It was on this day in 1970 that we tragically lost one of Formula One's great heroes, Austrian driver Jochen Rindt.
Born 18 April 1942 in Mainz, Rindt made his Grand Prix début at the 1964 Austrian Grand Prix in a loaned Brabham BT11 supplied by the Rob Walker Racing Team. The following season he was handed a permanent drive with the Cooper Car Company where he was initially paired with Bruce McLaren and then the following year with John Surtees.
Rindt claimed his first podium with second place in Belgium in 1966 and went on to finish in third place in that year's championship, but a poor season the following year saw him switch to Brabham and then to Lotus in 1969 where he clinched his first Grand Prix victory in the United States Grand Prix at the Watkins Glen Grand Prix Race Course. That boosted Rindt to new heights in 1970 where he claimed five races during the season, four of them in back-to-back outings, meaning that he arrived in Monza for the tenth of the year's 13 races with a big lead in the world drivers championship.

Problems and tasks:
1. Answer these questions from the passage on Jochen Rindt:
(a) At which race did Rindt make his Grand Prix debut?
(b) In which country did Rindt claim his first podium?
(c) Which race gave Rindt his first Grand Prix victory?
2. Write the next part of the passage on Jochen Rindt, continuing after its last sentence.

Record excerpts:
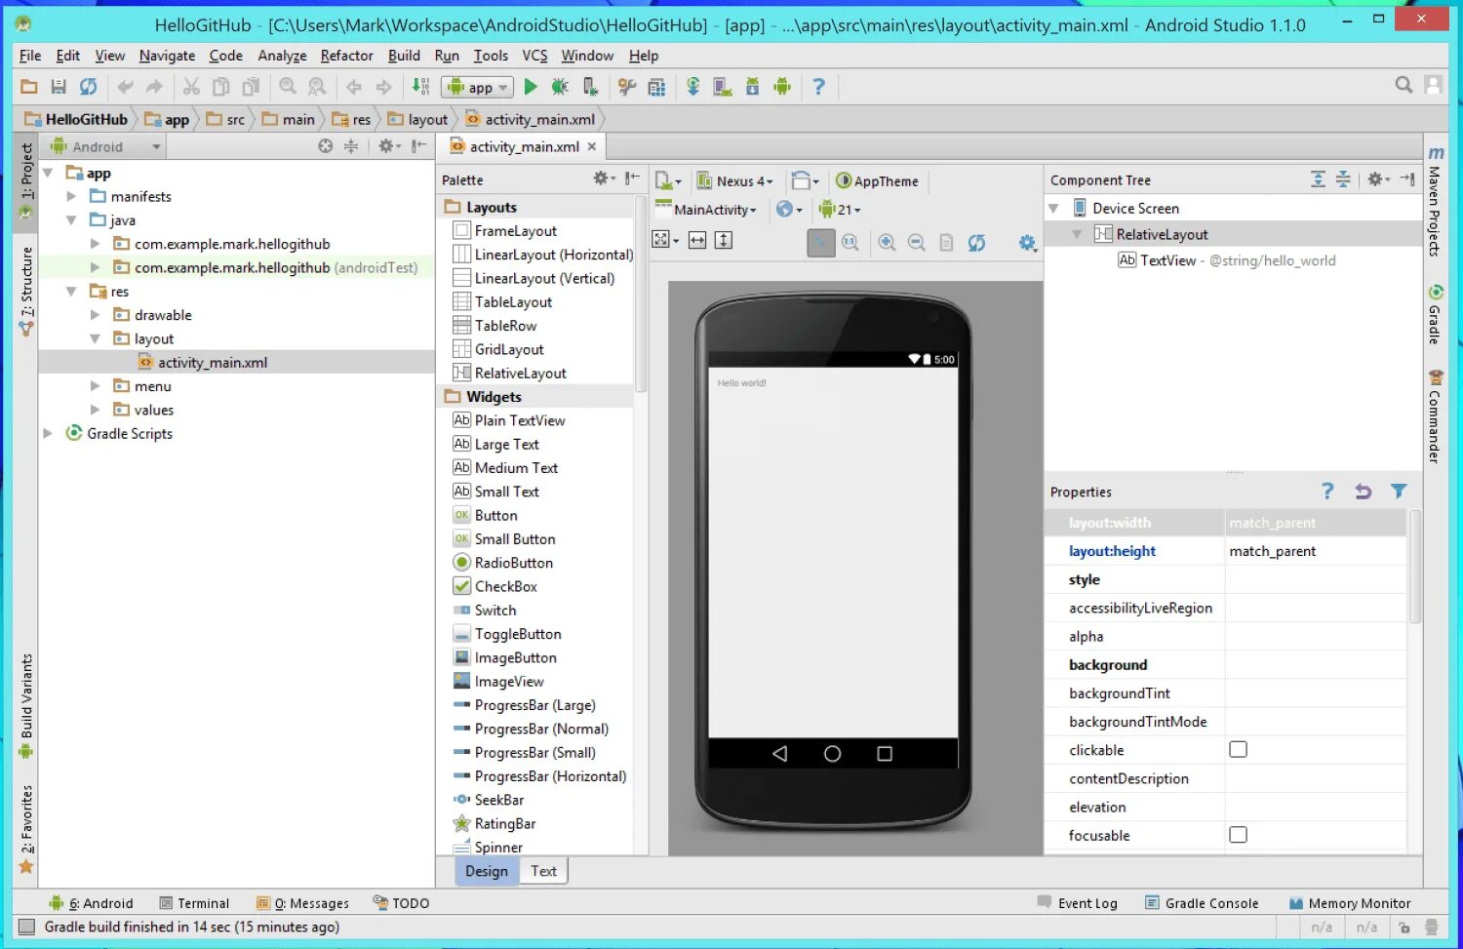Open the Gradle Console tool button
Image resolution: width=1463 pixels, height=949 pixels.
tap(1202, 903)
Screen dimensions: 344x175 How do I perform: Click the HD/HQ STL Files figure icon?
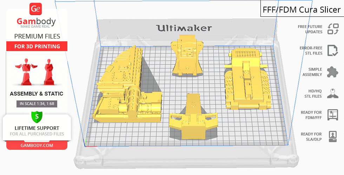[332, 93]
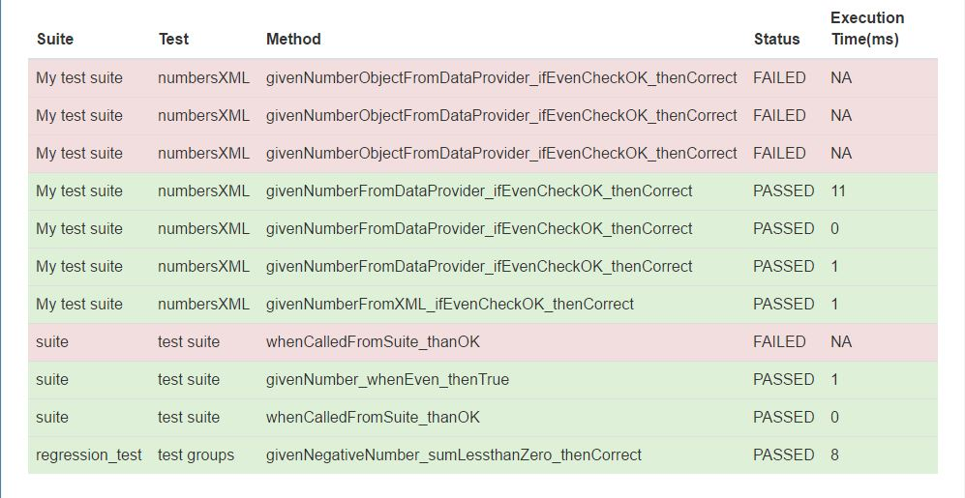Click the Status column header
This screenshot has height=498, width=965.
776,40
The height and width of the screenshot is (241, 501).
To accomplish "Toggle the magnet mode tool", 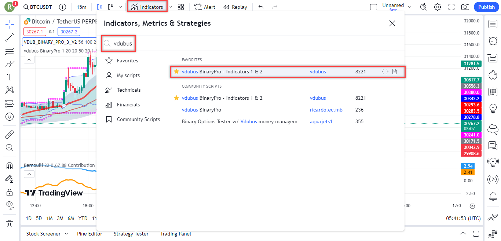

Exercise results:
1.
(a) The 1964 Austrian Grand Prix
(b) Belgium
(c) The 1969 United States Grand Prix at the Watkins Glen Grand Prix Race Course

2.
Tragically he crashed at the Parabolica during practice for the Italian Grand Prix having suffered a brake shaft failure. The crash barriers failed and the car hit a stanchion head-on, destroying the front of the car. Rindt had always distrusted crotch straps on his safety harness fearing they would prevent him getting out of the car in the event of a fire, but instead it meant he slid under the belts and suffered fatal throat injuries in the impact. He was pronounced dead on the way to a local hospital, aged just 28.
The Grand Prix went ahead and Clay Regazzoni took his maiden victory, but Rindt's death overshadowed all else. Italian authorities prosecuted Lotus chief Colin Chapman over the accident, but he was finally cleared of all charges in 1976. Rindt himself was buried at the central cemetery in Graz on 11 September 1970; two months later, the drivers' championship trophy was presented to Rindt's widow Nina after he became motor racing's only posthumous world champion.